====== TASK INPUT
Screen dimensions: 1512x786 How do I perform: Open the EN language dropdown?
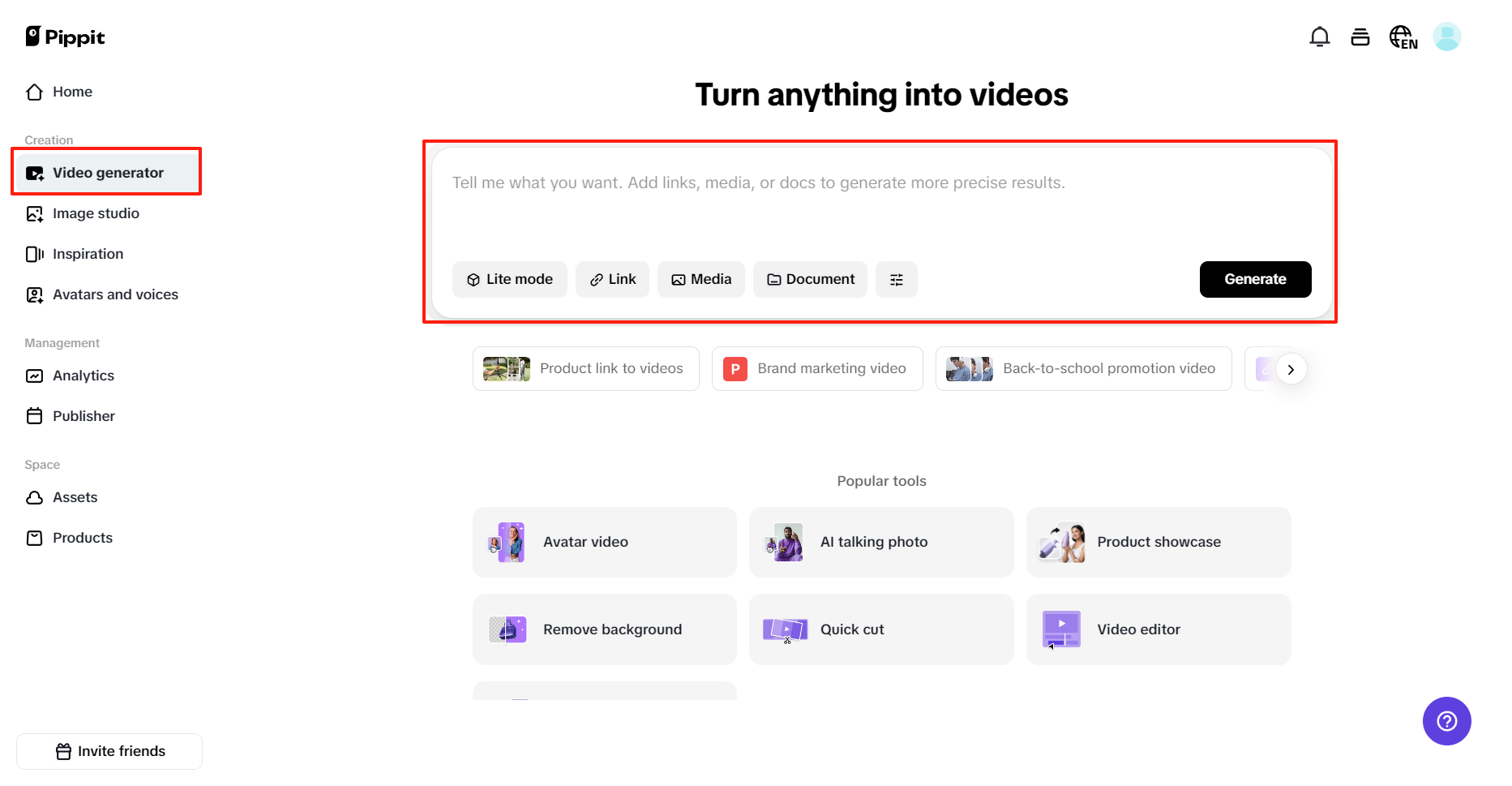pyautogui.click(x=1403, y=37)
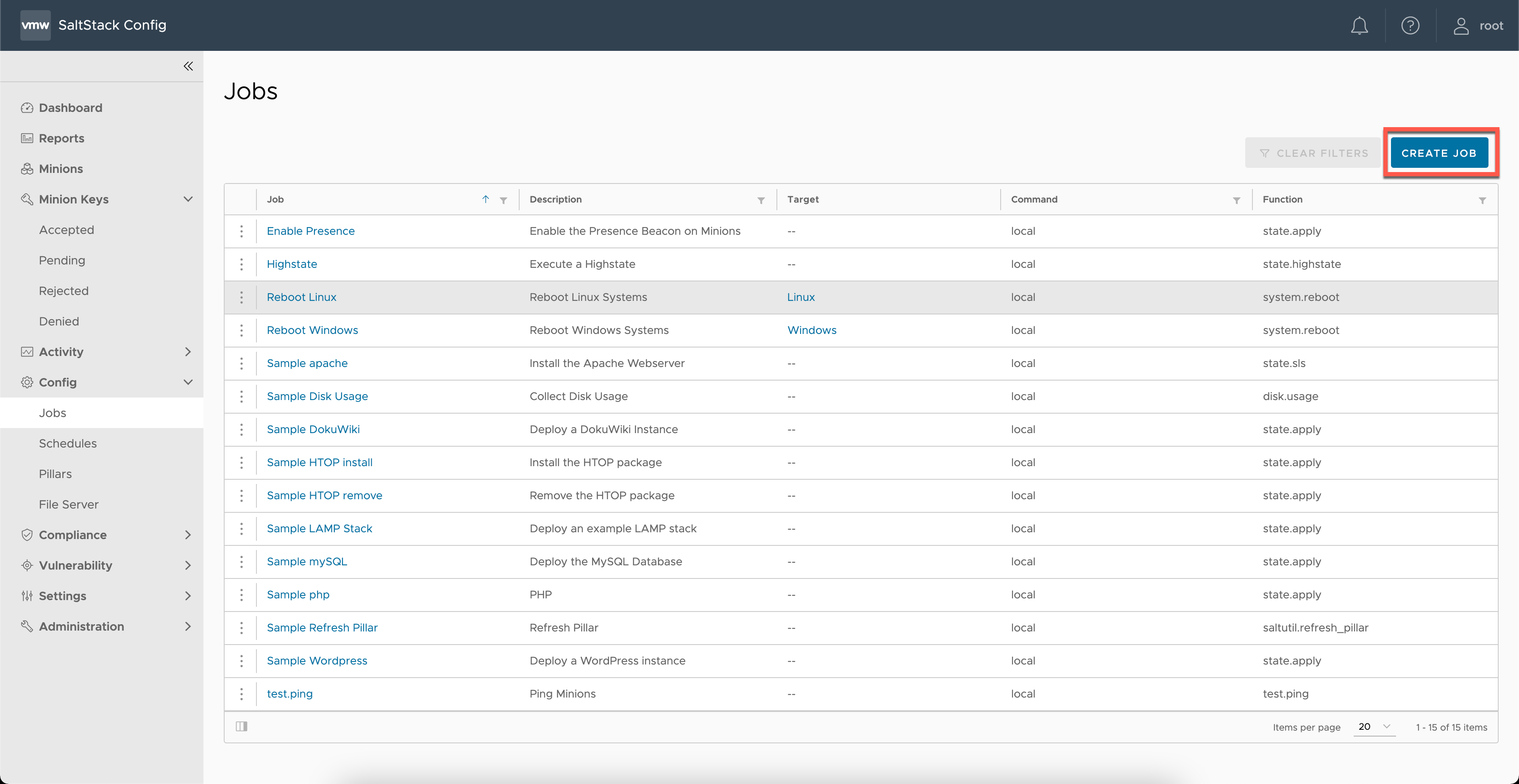The height and width of the screenshot is (784, 1519).
Task: Open the help question-mark menu
Action: tap(1410, 25)
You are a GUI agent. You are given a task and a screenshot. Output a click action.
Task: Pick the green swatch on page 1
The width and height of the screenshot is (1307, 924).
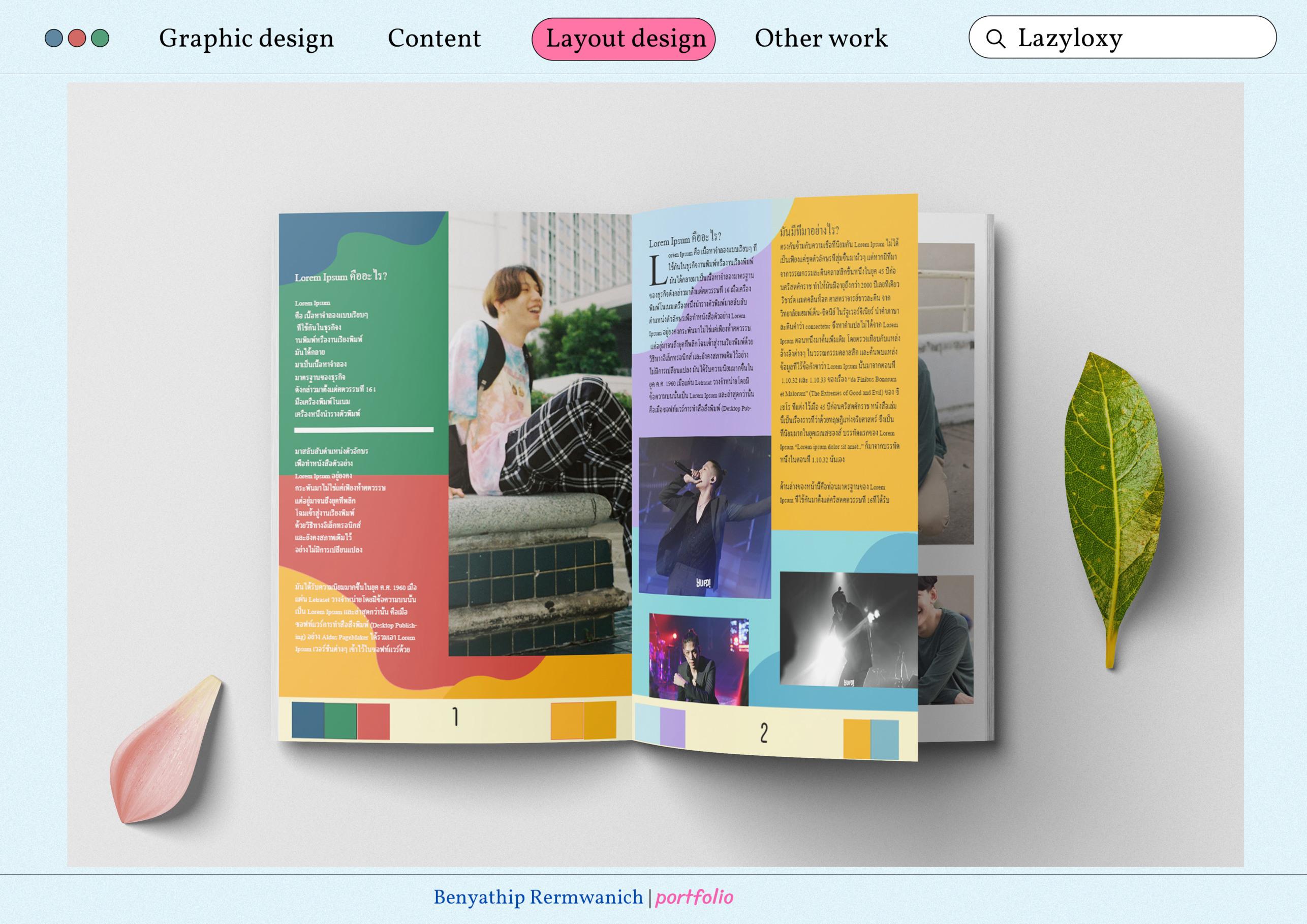(340, 721)
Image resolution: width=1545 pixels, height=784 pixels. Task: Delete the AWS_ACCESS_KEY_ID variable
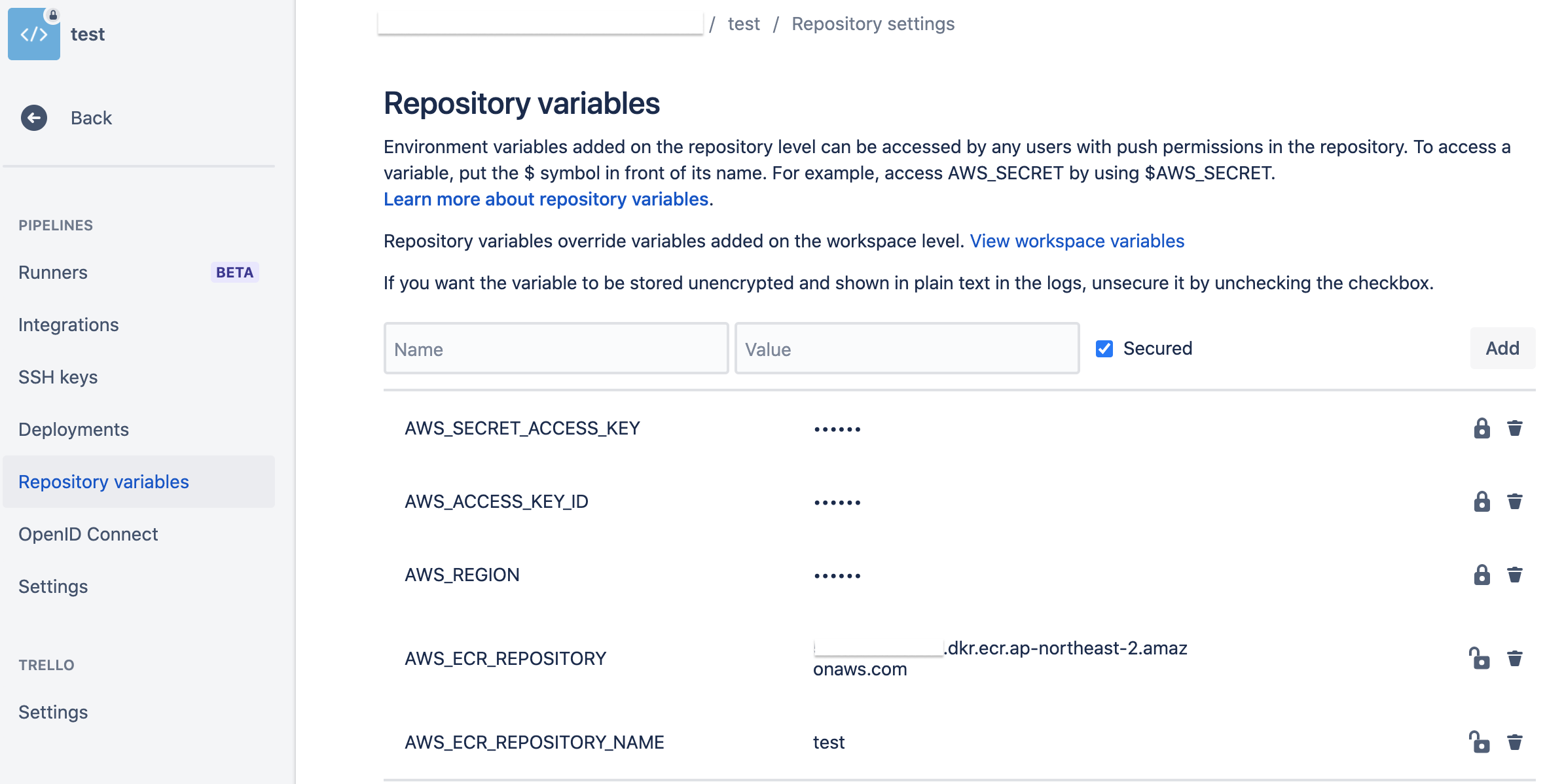[x=1514, y=502]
============
_WORK INSTRUCTION_: Please write out all the data again word for word, but not the pictures.

_EXPECTED ANSWER_:
Screen dimensions: 1512x786 How do I perform: Open the EN language dropdown?
pyautogui.click(x=1403, y=37)
The height and width of the screenshot is (784, 1519).
Task: Open the help question-mark menu
Action: tap(1410, 25)
You are a GUI agent. You are given a task and a screenshot. Output a click action.
Task: Pick the green swatch on page 1
The width and height of the screenshot is (1307, 924).
(340, 721)
Image resolution: width=1545 pixels, height=784 pixels. Task: Delete the AWS_ACCESS_KEY_ID variable
[x=1514, y=502]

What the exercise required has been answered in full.